Hoy he hablado con una compañera que estaba trabajando desde casa. En medio de nuestra conversación – que trataba de números, convenios, fechas, fondos disponibles – se colaba la voz de su hija pequeña. Yo la imaginaba entonces intentando mantener la compostura, que el hilo de la conversación no se le fuera mientras su pequeña le trepaba por la espalda o le cogía el brazo para llamarle la atención. Pensaba en lo difícil que está siento este tiempo para todos, pero sobre todo para las mujeres. Pensaba en las madres, en las abuelas, en las hijas, en las nietas, en las solteras, en las casadas, en las viudas, en las que están a punto de ser madres o en las que han aplazado su boda varias veces porque no ven el momento. Pensaba en las que tienen y en las que no. En las que no pueden poner la calefacción y en las que siempre llegan tarde a las extraescolares. Para mi teletrabajar es bastante fácil: cuento con espacio y silencio suficientes para que mi jornada sea sobradamente provechosa. Pero hay compañeras que confiesan que trabajar desde casa durante el confinamiento fue lo más estresante que habían experimentado en sus vidas. Hay quienes tras tres meses viéndole la cara a Paco, veinticuatro horas, 7 días a la semana, 70 metros cuadrados, le han dicho bye, bye darling y han comenzado una nueva vida. Sin Paco, claro.
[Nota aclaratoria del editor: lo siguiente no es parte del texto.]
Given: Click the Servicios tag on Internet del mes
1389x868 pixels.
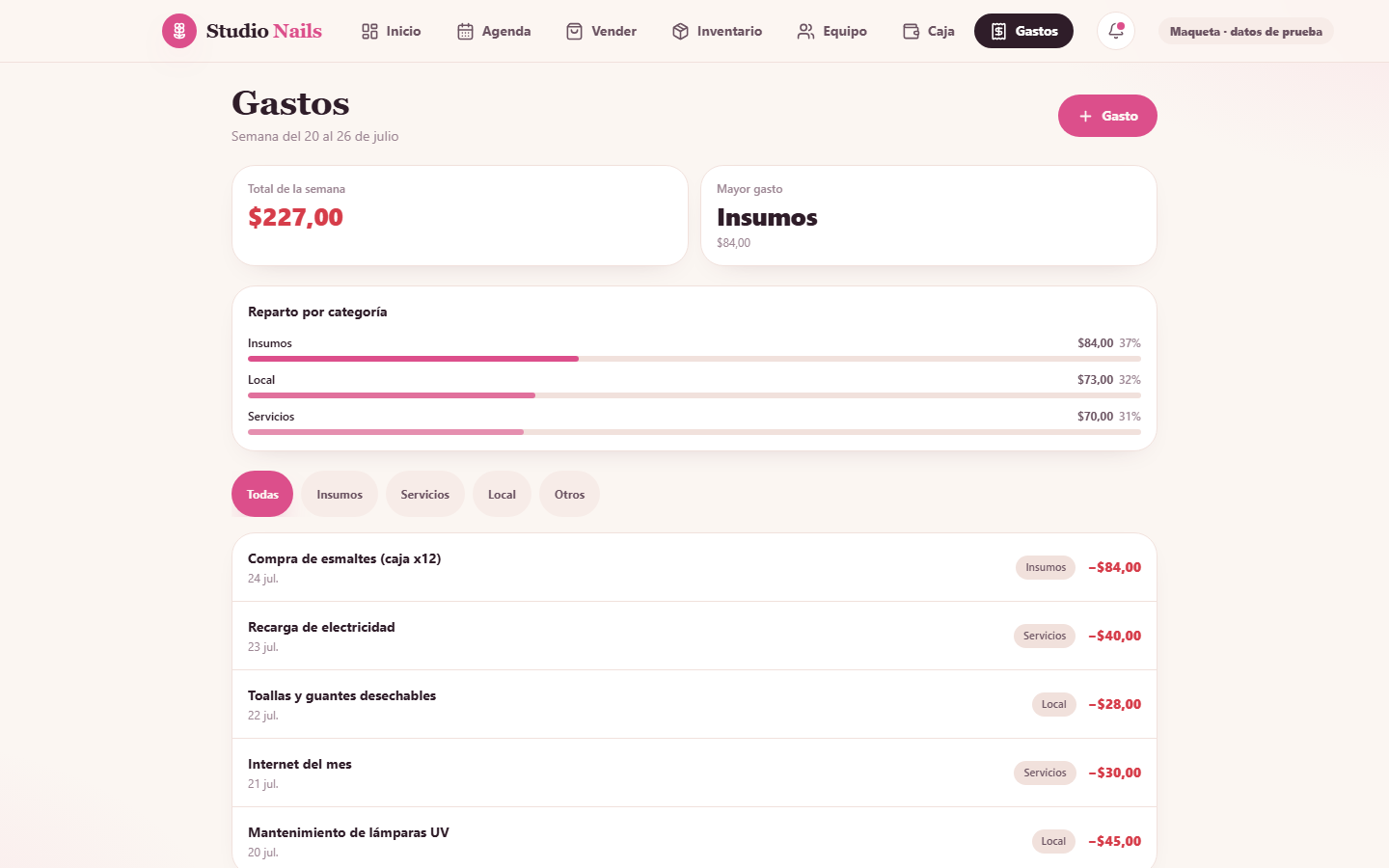Looking at the screenshot, I should click(x=1045, y=773).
Dicen las estadísticas que los divorcios en 2021 han aumentado un 10% con respecto al año anterior. Pero también hablan del agravamiento de la salud mental de las mujeres, de la brecha en la corresponsabilidad de los cuidados, del aumento de la precariedad económica y laboral, de la mayor desprotección de las mujeres migrantes. Hablan los números de un mundo un poquito menos justo con las mujeres y las niñas. Hablan de la tormenta que no cesa de caernos encima, que nos mantiene permanente empapadas y sin un lugar donde cobijarnos. Con este panorama tan solo nos quedan los conjuros. Conjurando a la tormenta. Tomo este verso de un libro que me he leído estos días. Su autora es Marta Castaño y lleva por título “Diáspora de la mujer pájaro”.
Es este un libro de lectura fácil pero lenta. Marta hace una poesía muy visual (de hecho, el libro está ilustrado por ella misma) y recorrer sus poemas, acompañarla en este viaje, se parece bastante a un placentero trayecto en ferrocarril. Sin embargo, en cada uno de sus poemas, la autora deja una señal, una piedra, una marca en la que nos reconocemos. Esa mujer pájaro, que ha perdido una casa pero tiene un bosque, somos también cada una de nosotras:
Escucha el lamento de la
flor sometida
bajo la lluvia
el eco del sacrificio en esta
noche sin luna
a la que ofrecer nuestra danza.
Llama la atención la ausencia de puntuación salvo en los finales en cada poema, con los que la autora consigue que cada una de nosotras haga su propia lectura, habite su propio lugar, construya su nido. Destaca también el uso de elementos tan simbólicos como el agua, el fuego, la tierra y el aire, que se combinan para crear nuevas y poderosas imágenes. Se agradecen las citas a grandes poetas como Mary Oliver o Silvia Plath. Y por supuesto abunda en el poemario el femenino: mujer, madre, nosotras, hermana. Este último en un bellísimo poema final que, confieso con el corazón en la mano, me hubiera gustado escribirle a mi hermana:
pero tú eres
capaz de detener
el díscolo parpadeo
antes de la lágrima
Decía Kavafis en su mil veces citado “Camino a Ítaca” que pidiéramos que el camino fuera largo. Tras la lectura de “Diáspora de la mujer pájaro” yo pido que el viaje no sea solitario, que lo hagamos acompañadas, que es así como únicamente se conjuran a las tormentas.
“Diáspora de la mujer pájaro”, de Marta Castaño está publicado desde La Antilla (Huelva) por Versátiles Editorial.